I think most of them have encountered a person whom they genuinely believe is the saint. I’ve heard countless stories of people in distress who encountered the kindness of a total stranger in times of greatest need. In these days, when such acts of kindness seem so rare, perhaps that in itself is a sort of miracle.
What was the most difficult aspect of working on this story?
I usually like to spend months (sometimes years) researching a story in order to fully grasp its historical context. Obviously there’s a deep, deep history behind the story of Santo Toribio that goes beyond his personal biography, particularly the events surrounding the Cristero War and the larger issue of Mexican emigration to the United States. I’ve managed to uncover a huge stash of primary documents that I have not yet fully mined. There’s so much more to the story of Toribio himself I still haven’t touched on. I guess what I’m saying is that I feel I need to write a book about this, not just an article.
How has Toribio impacted your life?
He’s opened a new window for me.
What do you want people to take away from your story?
I’ve tried to write a piece focusing on the “other side” of the story of immigration—from the perspective of the people who have returned to Santa Ana de Guadalupe after having emigrated to the United States. I try to show, rather than tell, the complexity of the issue. I depict a land full of contradictions.
Take the miracle wall with the photographs of Mexican immigrants in U.S. military uniform who leave behind prayers in perfect Spanish asking for Toribio’s protection. There’s a lot of irony in this detail that I don’t make explicit in the essay. I don’t talk about the DREAM Act that Republicans recently shot down that could have provided a route for such immigrants to regularize their status in the United States. I don’t point out how incongruous it is for Mexican men and women who’ve joined the U.S. military to ask a saint, himself martyred by soldiers, for his protection. I don’t want to hit the reader over the head with my schematic interpretations. Instead, my piece is an attempt to offer a counternarrative to the soundbites and the dehumanizing oversimplifications we hear every day from the mouths of politicians trying to get cheap votes through the politics of fear.

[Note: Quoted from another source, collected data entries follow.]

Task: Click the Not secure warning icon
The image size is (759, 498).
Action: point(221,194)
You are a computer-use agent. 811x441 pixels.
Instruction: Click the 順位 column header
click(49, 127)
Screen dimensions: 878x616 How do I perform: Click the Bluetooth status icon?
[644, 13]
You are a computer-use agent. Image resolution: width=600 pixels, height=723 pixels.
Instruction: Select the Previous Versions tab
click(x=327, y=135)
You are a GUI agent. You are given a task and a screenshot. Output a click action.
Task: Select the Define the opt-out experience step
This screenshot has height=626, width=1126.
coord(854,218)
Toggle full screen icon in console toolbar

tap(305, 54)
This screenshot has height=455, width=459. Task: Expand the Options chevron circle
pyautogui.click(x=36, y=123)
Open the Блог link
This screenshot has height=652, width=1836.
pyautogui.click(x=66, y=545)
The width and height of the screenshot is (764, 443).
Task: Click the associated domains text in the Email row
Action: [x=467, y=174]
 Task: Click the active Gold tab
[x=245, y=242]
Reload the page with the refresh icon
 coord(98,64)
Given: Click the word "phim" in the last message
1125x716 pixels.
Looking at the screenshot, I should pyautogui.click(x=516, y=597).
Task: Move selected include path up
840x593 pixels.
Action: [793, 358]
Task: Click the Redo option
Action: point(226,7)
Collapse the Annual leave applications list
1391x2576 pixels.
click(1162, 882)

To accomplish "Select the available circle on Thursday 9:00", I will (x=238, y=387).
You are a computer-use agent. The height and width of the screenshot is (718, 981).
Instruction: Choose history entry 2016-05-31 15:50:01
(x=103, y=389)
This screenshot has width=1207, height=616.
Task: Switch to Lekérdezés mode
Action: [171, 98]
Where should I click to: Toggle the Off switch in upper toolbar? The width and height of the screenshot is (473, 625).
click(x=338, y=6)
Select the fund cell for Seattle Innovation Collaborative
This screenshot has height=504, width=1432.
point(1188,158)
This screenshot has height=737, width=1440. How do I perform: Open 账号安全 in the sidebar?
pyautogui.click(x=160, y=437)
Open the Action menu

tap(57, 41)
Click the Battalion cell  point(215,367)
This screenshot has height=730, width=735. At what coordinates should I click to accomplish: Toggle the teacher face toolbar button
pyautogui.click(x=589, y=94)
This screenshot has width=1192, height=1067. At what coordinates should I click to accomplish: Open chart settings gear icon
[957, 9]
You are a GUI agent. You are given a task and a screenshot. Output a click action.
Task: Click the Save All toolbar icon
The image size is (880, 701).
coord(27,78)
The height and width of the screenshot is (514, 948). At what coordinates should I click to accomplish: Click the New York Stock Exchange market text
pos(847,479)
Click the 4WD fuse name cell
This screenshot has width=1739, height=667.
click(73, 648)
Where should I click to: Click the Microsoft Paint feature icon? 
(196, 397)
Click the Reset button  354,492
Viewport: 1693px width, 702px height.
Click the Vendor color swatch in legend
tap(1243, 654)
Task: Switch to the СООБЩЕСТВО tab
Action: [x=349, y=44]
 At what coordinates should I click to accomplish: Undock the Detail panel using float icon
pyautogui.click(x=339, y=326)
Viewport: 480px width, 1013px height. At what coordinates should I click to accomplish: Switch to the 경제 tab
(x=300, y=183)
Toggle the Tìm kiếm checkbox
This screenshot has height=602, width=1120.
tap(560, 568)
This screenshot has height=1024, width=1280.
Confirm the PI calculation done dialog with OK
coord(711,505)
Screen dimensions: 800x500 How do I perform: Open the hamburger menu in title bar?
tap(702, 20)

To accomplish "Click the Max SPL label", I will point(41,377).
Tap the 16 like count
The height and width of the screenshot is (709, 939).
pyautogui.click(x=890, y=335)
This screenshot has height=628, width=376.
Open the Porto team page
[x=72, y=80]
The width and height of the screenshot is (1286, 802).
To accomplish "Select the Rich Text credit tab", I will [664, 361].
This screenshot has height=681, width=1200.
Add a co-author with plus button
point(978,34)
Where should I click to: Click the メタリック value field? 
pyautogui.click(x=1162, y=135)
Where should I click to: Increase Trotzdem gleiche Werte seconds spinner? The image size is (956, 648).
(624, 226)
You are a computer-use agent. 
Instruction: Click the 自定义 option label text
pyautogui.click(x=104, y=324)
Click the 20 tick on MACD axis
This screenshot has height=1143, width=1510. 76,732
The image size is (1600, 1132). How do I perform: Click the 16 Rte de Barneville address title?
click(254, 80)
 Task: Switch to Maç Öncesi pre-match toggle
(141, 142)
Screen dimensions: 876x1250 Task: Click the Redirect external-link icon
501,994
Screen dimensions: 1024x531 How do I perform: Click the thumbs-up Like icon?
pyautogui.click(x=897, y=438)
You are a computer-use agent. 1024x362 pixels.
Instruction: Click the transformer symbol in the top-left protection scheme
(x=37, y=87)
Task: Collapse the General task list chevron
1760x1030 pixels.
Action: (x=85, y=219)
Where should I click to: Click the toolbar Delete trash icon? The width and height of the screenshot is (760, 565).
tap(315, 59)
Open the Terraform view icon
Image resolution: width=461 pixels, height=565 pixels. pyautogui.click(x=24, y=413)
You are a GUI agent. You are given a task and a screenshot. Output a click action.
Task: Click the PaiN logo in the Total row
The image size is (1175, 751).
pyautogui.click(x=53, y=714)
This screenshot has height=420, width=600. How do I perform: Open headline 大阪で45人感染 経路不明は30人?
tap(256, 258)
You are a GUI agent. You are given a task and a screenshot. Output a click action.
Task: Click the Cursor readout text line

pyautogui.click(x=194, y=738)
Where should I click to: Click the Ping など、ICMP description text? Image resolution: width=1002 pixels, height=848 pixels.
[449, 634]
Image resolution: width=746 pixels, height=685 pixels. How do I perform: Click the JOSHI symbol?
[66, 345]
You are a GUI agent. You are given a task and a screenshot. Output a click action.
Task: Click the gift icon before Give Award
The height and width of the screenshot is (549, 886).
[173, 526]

The truth is I don’t have a simple answer for the social dissolution Toribio warned about for those who left their homes in Mexico. At first glance, Santo Toribio’s advice to the two young emigrants at the end of my essay to go back to their home seems to wrap everything up nicely. If they follow Santo Toribio’s advice, emigrants won’t have to risk dying in a foreign desert; they won’t have to sell their labor cheap to a country that casts them off when they’re no longer needed.
It’s the right ending; almost literary. But that’s not what I necessarily want the readers to take from my essay. Would it be nice if everyone would go back to where they came from? Maybe, maybe not. And would it be wonderful if saints could perform economic miracles throughout the land just as Toribio did in Santa Ana de Guadalupe? Sure. But I know that’s not going to happen. There is no simple solution. That, in a sense, is my ultimate message. So in this respect, maybe I don’t believe in saints. And my search to understand this relative of mine so many call santo, is still not finished.